I couldn't possibly agree more with this. You drove safely and then you were nice enough to go out of your way and swing back around for her stupid game. As for not talking enough during dinner, that's ridiculous. If you sat there with a sullen look on your face and were rude to everyone that's not okay, but just not super talkative? Please.

I think you should tell her tonight that A)You take back your apology. You drove safely and that's nothing to apologize for and so you won't anymore. B)You will be sleeping in your own bed tonight and C)If she continues to use the silent treatment as a way to deal with disagreements it will seriously harm your marriage. 

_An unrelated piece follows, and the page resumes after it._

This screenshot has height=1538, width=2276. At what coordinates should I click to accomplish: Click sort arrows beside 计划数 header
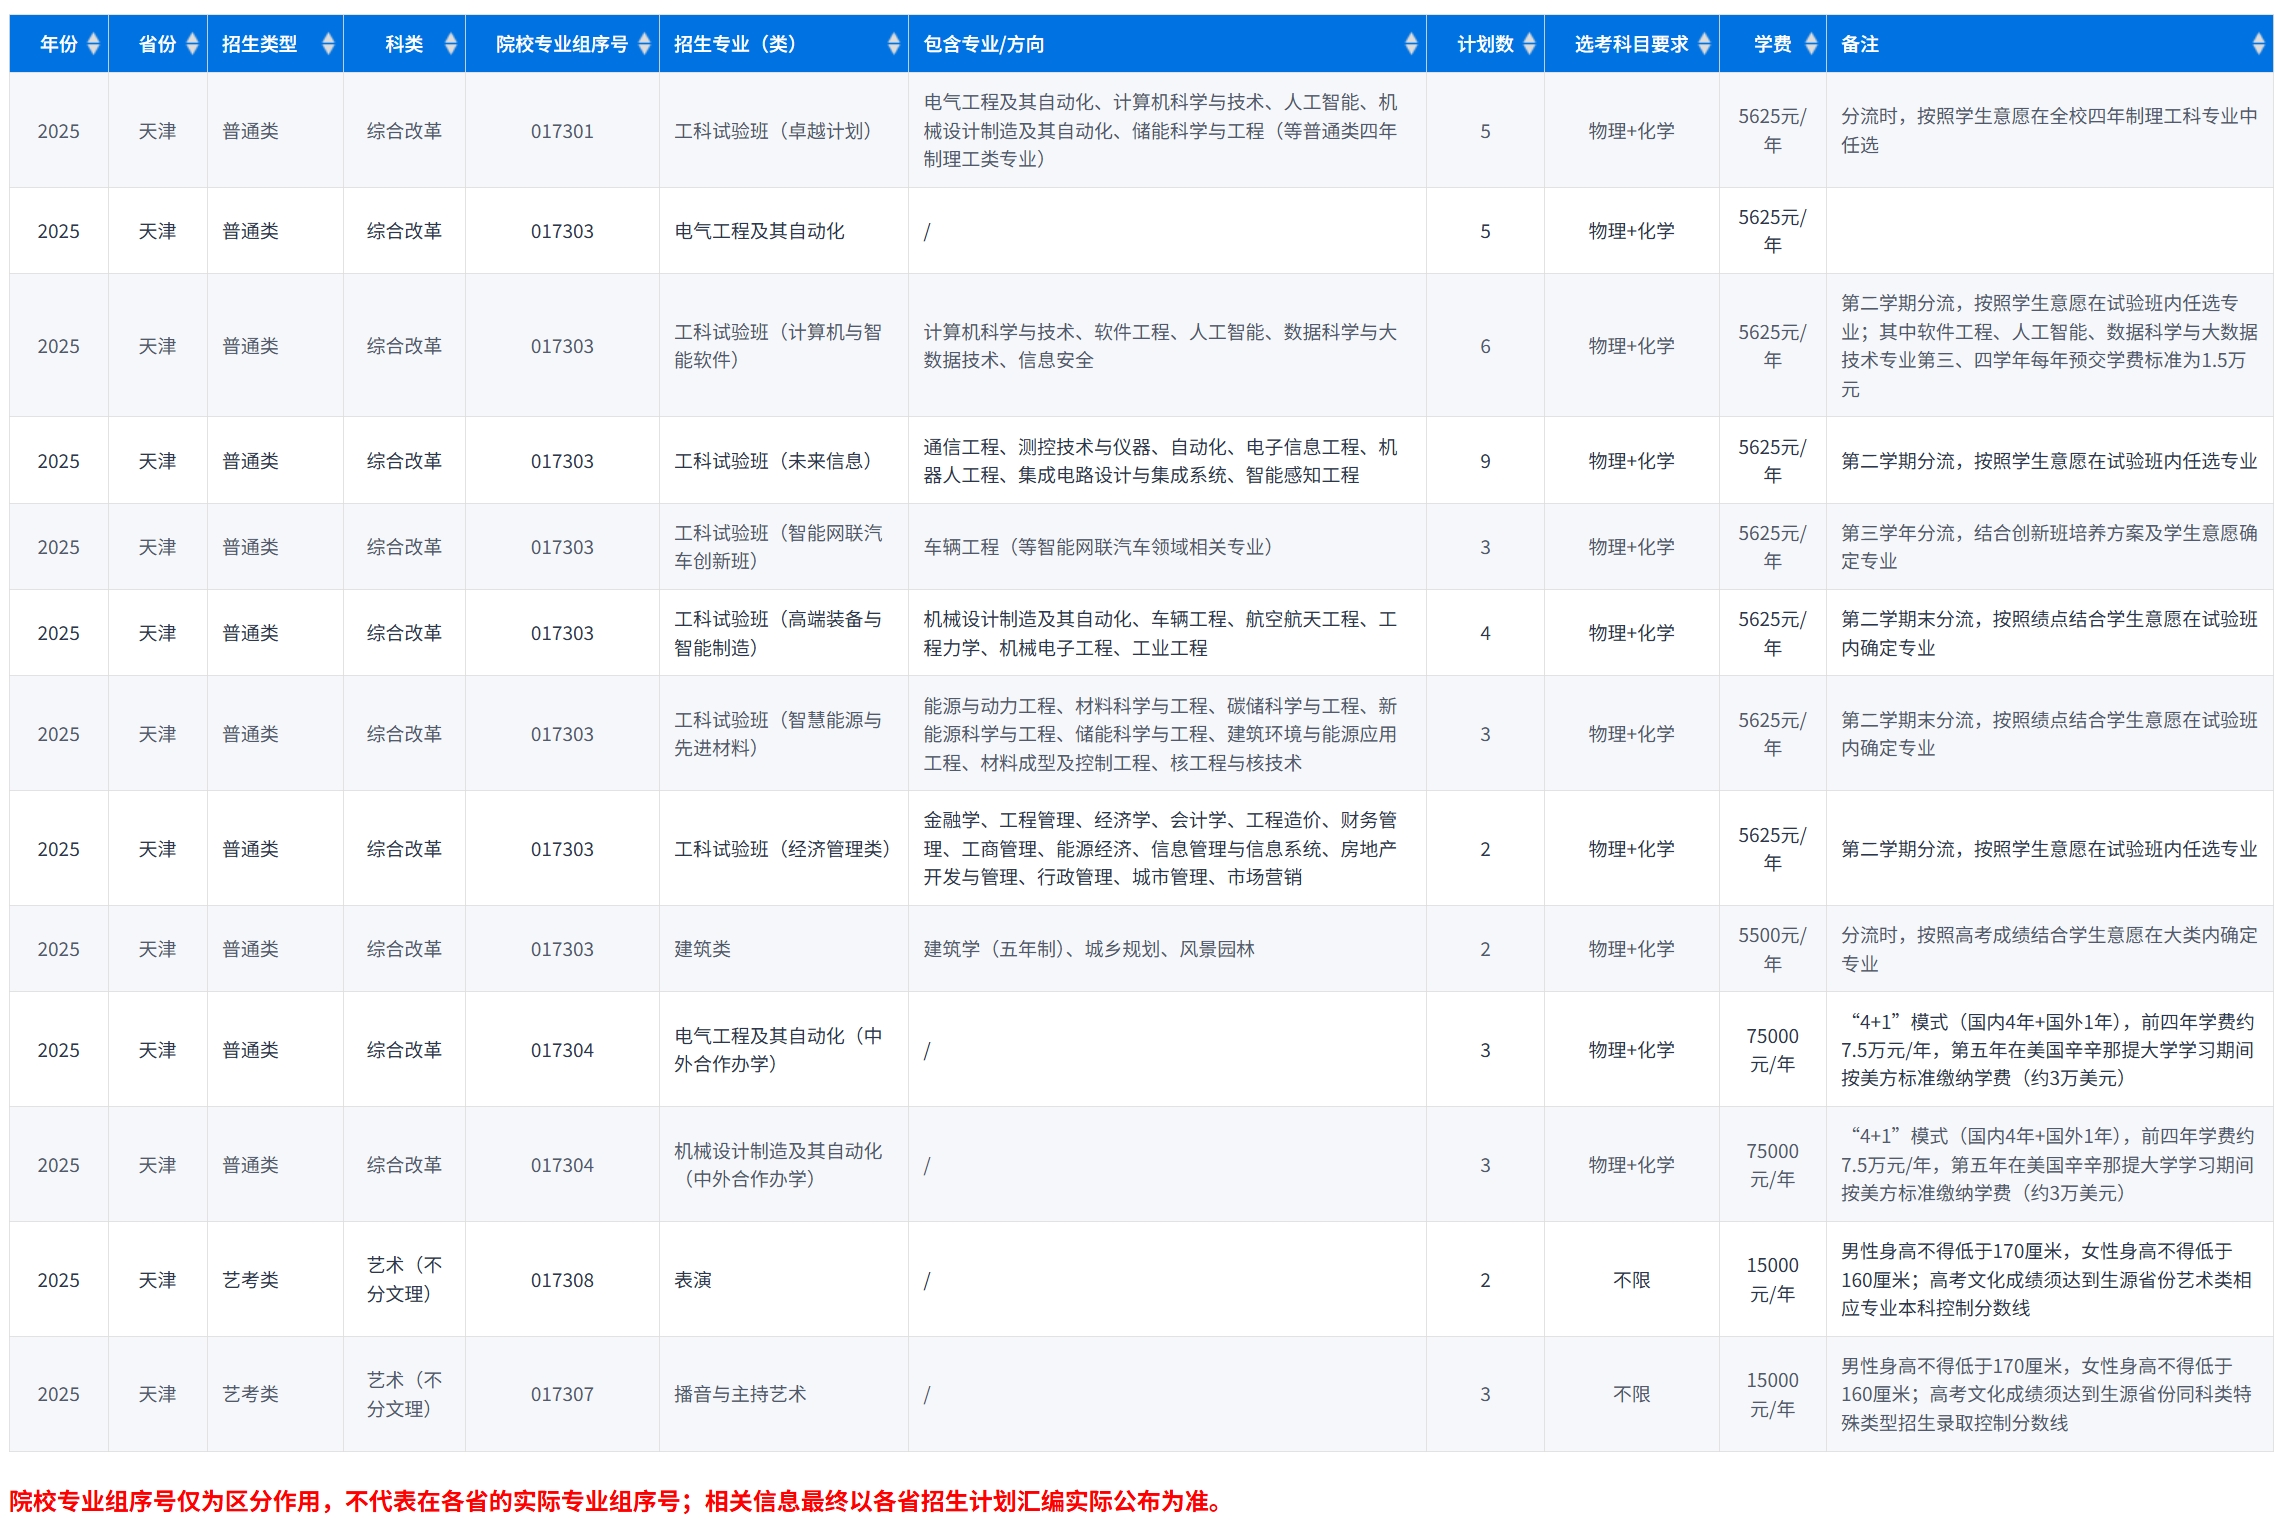point(1529,44)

Then go about your usual business. It will be up to her to decided what she wants to do. But it's time to set a precedent that you will not be putting up with her childish bull**** throughout your entire marriage. She thinks she's in total control and what she says is gospel...time to let her know that's simply not true.


----------



## EveningThoughts (Jul 12, 2018)

I think I know the game you mean, my youngest plays it.
So as the driver I try to help out sometimes.
But, no way would I accept a reaction from him, like you have accepted from your wife!
He would have lost his phone for a week.

Was she a spoilt child?

Just don't join her in her emotional games.
Sleep in your own bed.
Stop apologising.
Stay dignified.
Let her come round in her own time.
You ***** footing around her, emphasises for her, that she has grounds for sulking. It's like fuel for her.

You need to be a bit more aloof for awhile.


----------



## Tasorundo (Apr 1, 2012)

Get back in your bed, if she wants to be a child, she can sleep on the couch.


----------



## SunCMars (Feb 29, 2016)

Hmm.

This post makes me want to fling labels, just to see which one, ones, stick.

Stand back!

Let's see:

Passive/aggressive?
She is anxious, maybe depressive?
Some level of Autistic, on the spectrum behavior?
Less so, bi-polar, more so, borderline personality disorder?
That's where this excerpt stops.